Selection:
★ ★ ★ ★ ★

Étienne Tétreault-Pinard [Wed, 14 Apr 2021 15:57:55 +0000 (11:57 -0400)]
fix () -> {} typo (#174)
Jacob Quinn [Wed, 14 Apr 2021 14:35:56 +0000 (08:35 -0600)]
Introduce Arrow.ToTimestamp for performant ZonedDateTime encoding (#173)
Fixes #95 by allowing users to wrap `ZonedDateTime` columns in
`Arrow.ToTimestamp`, which will allow the writing process to skip costly
check/conversion by assuming each element has the same timezone;
`ToTimestamp` uses the timezone of the first element.
Jacob Quinn [Tue, 13 Apr 2021 14:56:27 +0000 (08:56 -0600)]
Warn when converting Arrow.Timestamps to Dates.DateTime or ZonedDateTime (#172)
Fixes #166. The problem OP saw in the original issue was that we didn't
have a proper `ArrowTypes.fromarrow` method defined for `Dates.DateTime`
from `Arrow.Timestamp` with nanosecond precision, which is accurate in
one sense because `Dates.DateTime` only supports up to millisecond
precision. But better than just erroring when trying to access these
values later, we now do the conversion anyway, which may be lossy, and
issue a warning about the potentially lossy conversion. If > millisecond
precision is needed, then users should pass `convert=false` and operate
on the `Arrow.Timestamp` values directly for now.
Eric Hanson [Tue, 13 Apr 2021 04:21:29 +0000 (05:21 +0100)]
use actual deprecation (#171)
Jarrett Revels [Wed, 7 Apr 2021 05:55:57 +0000 (01:55 -0400)]
add missing setmedata! method for Arrow.Table (#170)
Jarrett Revels [Wed, 7 Apr 2021 05:54:16 +0000 (01:54 -0400)]
document guarantee that `getmetadata` returns alias not copy (#169)
Jacob Quinn [Sun, 4 Apr 2021 03:24:10 +0000 (21:24 -0600)]
Don't store table metadata globally (#165)
* Don't store table metadata globally
Fixes #90. There's no need to store table metadata globally when we can
just store it in the Table type itself and overload the `getmetadata`.
This should avoid metadata bloat in the global store.
Jacob Quinn [Fri, 2 Apr 2021 16:47:05 +0000 (10:47 -0600)]
Restructure ArrowTypes so it can be registered as its own package (#163)
* Restructure ArrowTypes so it can be registered as its own package
This will facilitate dependants wishing to overload ArrowTypes interface
functions for their custom types. This is basically a "free" dependency
they can take on to avoid all the extra dependencies that Arrow.jl
itself has.
* Run ArrowTypes tests when we do CI for Arrow.jl
* fix
* fix
Jacob Quinn [Fri, 2 Apr 2021 16:02:16 +0000 (10:02 -0600)]
DataAPI methods (#164)
* Add refpool, refarray and levels for DictEncoded
* Apply tests to the correct variable name.
Co-authored-by: Douglas Bates <dmbates@gmail.com>
Douglas Bates [Thu, 1 Apr 2021 22:13:50 +0000 (17:13 -0500)]
Add refpool, refarray and levels for DictEncoded (#161)

★ ★ ★ ★ ★

[Some records]
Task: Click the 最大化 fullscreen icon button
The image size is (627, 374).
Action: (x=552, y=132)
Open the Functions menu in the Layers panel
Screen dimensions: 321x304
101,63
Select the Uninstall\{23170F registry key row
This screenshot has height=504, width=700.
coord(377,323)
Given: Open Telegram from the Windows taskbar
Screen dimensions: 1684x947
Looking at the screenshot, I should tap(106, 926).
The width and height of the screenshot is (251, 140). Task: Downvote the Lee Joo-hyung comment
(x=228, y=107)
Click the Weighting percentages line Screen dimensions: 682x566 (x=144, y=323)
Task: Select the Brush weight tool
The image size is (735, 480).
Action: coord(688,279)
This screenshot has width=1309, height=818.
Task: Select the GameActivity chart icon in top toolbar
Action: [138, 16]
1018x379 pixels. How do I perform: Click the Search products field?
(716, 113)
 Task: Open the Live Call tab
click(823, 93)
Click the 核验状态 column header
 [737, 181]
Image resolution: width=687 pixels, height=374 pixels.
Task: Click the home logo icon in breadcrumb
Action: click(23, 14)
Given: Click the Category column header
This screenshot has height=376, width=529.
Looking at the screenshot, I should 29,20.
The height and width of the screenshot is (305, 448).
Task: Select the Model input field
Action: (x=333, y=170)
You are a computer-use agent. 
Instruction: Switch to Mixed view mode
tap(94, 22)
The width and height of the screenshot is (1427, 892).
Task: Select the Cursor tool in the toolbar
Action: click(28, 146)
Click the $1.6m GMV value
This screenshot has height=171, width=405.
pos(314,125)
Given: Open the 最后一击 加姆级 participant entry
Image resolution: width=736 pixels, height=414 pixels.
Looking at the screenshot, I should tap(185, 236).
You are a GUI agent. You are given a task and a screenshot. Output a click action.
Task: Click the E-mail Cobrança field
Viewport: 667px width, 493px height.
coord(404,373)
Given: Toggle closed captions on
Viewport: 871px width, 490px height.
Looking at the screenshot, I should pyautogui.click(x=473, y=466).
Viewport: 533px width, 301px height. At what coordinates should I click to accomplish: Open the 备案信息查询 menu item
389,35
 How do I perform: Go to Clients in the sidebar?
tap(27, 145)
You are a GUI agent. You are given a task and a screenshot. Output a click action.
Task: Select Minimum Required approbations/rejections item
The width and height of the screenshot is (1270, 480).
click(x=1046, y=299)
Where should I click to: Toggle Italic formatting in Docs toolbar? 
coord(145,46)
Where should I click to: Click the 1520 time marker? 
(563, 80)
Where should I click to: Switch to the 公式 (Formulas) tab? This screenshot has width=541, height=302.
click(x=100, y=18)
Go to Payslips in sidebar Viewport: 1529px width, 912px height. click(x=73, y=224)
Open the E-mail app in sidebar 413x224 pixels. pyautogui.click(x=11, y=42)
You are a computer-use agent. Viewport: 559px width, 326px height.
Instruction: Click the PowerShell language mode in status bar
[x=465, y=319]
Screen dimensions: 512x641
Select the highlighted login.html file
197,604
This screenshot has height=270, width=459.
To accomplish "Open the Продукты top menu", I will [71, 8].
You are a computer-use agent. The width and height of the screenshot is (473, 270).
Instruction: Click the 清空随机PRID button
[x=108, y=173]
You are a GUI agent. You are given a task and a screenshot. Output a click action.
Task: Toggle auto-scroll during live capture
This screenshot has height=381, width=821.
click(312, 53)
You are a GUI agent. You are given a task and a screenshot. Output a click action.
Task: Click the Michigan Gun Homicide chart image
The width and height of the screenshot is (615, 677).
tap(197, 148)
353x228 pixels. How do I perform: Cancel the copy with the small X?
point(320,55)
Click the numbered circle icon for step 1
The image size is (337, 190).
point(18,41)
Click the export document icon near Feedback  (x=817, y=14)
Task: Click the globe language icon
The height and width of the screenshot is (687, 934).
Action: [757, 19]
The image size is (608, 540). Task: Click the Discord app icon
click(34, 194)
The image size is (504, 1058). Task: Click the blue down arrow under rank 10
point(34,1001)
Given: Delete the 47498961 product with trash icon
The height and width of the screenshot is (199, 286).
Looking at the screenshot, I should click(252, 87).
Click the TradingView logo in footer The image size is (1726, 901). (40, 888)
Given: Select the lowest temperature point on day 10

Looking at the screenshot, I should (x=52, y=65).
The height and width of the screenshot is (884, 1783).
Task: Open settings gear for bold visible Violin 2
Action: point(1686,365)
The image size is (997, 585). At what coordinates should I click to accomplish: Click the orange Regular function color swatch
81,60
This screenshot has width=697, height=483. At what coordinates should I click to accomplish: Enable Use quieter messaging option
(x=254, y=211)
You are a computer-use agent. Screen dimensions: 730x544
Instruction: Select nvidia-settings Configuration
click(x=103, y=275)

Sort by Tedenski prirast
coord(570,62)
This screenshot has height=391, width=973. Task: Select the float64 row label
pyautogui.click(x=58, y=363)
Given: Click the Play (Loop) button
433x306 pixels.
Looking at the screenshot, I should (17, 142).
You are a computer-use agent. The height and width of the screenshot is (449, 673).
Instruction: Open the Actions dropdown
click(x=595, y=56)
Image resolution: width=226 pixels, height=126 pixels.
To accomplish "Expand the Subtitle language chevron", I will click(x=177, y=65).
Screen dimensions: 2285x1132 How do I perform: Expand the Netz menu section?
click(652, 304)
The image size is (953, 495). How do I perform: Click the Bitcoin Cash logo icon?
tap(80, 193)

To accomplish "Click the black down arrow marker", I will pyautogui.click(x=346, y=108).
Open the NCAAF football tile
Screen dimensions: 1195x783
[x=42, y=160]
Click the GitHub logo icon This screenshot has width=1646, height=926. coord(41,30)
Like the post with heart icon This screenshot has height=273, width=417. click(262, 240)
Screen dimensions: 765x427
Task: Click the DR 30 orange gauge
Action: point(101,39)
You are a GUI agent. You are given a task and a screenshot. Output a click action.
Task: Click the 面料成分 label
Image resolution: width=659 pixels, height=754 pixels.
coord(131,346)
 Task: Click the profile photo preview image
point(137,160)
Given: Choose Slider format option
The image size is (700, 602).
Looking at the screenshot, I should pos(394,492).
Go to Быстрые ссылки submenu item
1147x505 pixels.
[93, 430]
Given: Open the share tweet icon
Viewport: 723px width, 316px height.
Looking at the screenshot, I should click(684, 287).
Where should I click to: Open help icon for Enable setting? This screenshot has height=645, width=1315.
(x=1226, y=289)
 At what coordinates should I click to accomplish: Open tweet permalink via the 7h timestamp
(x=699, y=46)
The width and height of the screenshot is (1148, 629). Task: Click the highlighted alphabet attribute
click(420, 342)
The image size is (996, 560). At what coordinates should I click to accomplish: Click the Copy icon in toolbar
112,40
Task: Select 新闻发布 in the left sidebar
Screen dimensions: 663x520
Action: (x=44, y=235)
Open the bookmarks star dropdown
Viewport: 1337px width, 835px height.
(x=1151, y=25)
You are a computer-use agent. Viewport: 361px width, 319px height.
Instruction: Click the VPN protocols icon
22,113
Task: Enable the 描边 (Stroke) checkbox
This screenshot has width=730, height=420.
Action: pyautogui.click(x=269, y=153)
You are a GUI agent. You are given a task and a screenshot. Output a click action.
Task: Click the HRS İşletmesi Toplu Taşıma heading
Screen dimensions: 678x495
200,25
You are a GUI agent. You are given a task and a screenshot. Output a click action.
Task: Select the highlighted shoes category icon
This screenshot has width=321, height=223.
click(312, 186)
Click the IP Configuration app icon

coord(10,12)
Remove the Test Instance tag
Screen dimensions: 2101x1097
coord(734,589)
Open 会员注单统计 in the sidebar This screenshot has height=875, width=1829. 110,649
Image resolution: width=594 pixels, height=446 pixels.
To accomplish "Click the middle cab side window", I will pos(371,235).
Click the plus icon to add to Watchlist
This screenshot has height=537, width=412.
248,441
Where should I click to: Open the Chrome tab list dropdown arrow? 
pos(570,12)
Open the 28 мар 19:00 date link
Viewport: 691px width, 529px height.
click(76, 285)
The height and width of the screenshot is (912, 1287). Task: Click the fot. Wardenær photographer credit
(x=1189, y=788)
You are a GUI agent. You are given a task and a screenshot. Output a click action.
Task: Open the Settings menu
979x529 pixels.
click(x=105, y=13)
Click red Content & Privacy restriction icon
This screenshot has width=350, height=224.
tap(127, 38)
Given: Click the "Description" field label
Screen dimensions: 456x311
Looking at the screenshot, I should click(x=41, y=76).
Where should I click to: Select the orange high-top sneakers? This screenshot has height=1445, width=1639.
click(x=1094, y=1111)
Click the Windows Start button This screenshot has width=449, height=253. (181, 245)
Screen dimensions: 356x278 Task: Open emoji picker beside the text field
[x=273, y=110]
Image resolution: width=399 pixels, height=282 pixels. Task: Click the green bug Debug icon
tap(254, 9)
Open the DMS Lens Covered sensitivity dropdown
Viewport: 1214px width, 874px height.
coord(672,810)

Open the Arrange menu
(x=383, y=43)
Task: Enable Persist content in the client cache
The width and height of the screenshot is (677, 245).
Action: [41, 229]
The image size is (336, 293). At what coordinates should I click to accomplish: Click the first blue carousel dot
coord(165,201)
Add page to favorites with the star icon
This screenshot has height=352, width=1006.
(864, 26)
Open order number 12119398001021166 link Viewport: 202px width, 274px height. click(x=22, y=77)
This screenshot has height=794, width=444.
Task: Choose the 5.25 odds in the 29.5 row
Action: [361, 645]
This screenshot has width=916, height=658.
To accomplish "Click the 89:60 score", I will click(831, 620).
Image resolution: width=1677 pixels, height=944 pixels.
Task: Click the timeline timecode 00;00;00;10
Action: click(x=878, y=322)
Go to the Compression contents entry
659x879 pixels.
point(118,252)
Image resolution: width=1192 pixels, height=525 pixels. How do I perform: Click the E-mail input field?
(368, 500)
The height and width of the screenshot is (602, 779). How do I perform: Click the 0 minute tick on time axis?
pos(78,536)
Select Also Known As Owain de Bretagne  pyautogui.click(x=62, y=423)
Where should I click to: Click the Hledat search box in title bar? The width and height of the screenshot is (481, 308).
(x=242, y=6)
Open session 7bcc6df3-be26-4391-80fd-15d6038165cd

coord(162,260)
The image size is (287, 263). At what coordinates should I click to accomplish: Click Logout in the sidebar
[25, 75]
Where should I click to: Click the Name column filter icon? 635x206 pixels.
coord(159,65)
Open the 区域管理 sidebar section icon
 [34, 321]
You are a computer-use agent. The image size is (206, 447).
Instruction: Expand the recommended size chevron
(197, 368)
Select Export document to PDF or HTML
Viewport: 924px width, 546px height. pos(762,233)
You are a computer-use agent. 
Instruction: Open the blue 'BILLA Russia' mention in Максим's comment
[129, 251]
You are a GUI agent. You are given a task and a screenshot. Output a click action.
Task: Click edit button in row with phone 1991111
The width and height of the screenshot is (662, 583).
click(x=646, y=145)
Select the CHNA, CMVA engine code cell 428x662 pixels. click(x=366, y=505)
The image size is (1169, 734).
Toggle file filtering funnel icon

★ ★ ★ ★ ★

Written exercise A: Extract the stretch of the commit log from "Jacob Quinn [Fri, 2 Apr 2021 16:47:05" through "correct variable name.".
Written exercise B: According to the commit log, whose timezone does `ToTimestamp` use?
Written exercise C: Write what follows in the commit log, starting after its final entry.

Output A:
Jacob Quinn [Fri, 2 Apr 2021 16:47:05 +0000 (10:47 -0600)]
Restructure ArrowTypes so it can be registered as its own package (#163)
* Restructure ArrowTypes so it can be registered as its own package
This will facilitate dependants wishing to overload ArrowTypes interface
functions for their custom types. This is basically a "free" dependency
they can take on to avoid all the extra dependencies that Arrow.jl
itself has.
* Run ArrowTypes tests when we do CI for Arrow.jl
* fix
* fix
Jacob Quinn [Fri, 2 Apr 2021 16:02:16 +0000 (10:02 -0600)]
DataAPI methods (#164)
* Add refpool, refarray and levels for DictEncoded
* Apply tests to the correct variable name.

Output B: The timezone of the first element.

Output C:
Jacob Quinn [Thu, 1 Apr 2021 21:55:58 +0000 (15:55 -0600)]
Tweak promoteunion to always avoid abstract types (#162)
This makes the 2nd `concretecheck` unnecessary in the `ToArrow`
constructor, but we'll leave it for now as a type of assert. This came
from a discussion with @iamed on slack, where it was pointed out that
values always have a concrete type at runtime (yay Julia!), so we should
_always_ be able to get a `Union{...}` of concrete types. This could
potentially get crazy if someone has, like, thousands of unique concrete
types in a single array, but I guess we'll cross that bridge when we
come to it.
Jacob Quinn [Thu, 1 Apr 2021 16:18:27 +0000 (10:18 -0600)]
Allow avoiding the feather file format when writing arrow data to file name; that means allowing passing when providing a filename::String to Arrow.write
Jacob Quinn [Mon, 29 Mar 2021 13:23:06 +0000 (07:23 -0600)]
Bump version
Jacob Quinn [Mon, 29 Mar 2021 13:22:44 +0000 (07:22 -0600)]
Overhaul type serialization/deserialization machinery (#156)
* Start work on overhauling type serialization architecture
* More work; serialization is pretty much done but not tested
* fix timetype ArrowTypes definitions
* more work to get tests passing
* get tests passing?
* fix
* Fix #75 by supporting Set serialization/deserialization
* Fix #85 by supporting tuple serialization/deserialization
* Lots of cleanup
* few more fixes
* Update src/arrowtypes.jl
Co-authored-by: Jarrett Revels <jarrettrevels@gmail.com>
* Update src/arrowtypes.jl
Co-authored-by: Jarrett Revels <jarrettrevels@gmail.com>
* fix NullKind reading
* Fix #134 by requiring concrete or union of concrete element types for
all columns when serializing
* Add new ArrowTypes.arrowmetadata method for providing additional extension type metadata htat can be used in JuliaType
* Update manual
* tests
Co-authored-by: Jarrett Revels <jarrettrevels@gmail.com>
Jacob Quinn [Thu, 18 Mar 2021 06:22:40 +0000 (00:22 -0600)]
Better handle errors when something goes wrong writing partitions (#154)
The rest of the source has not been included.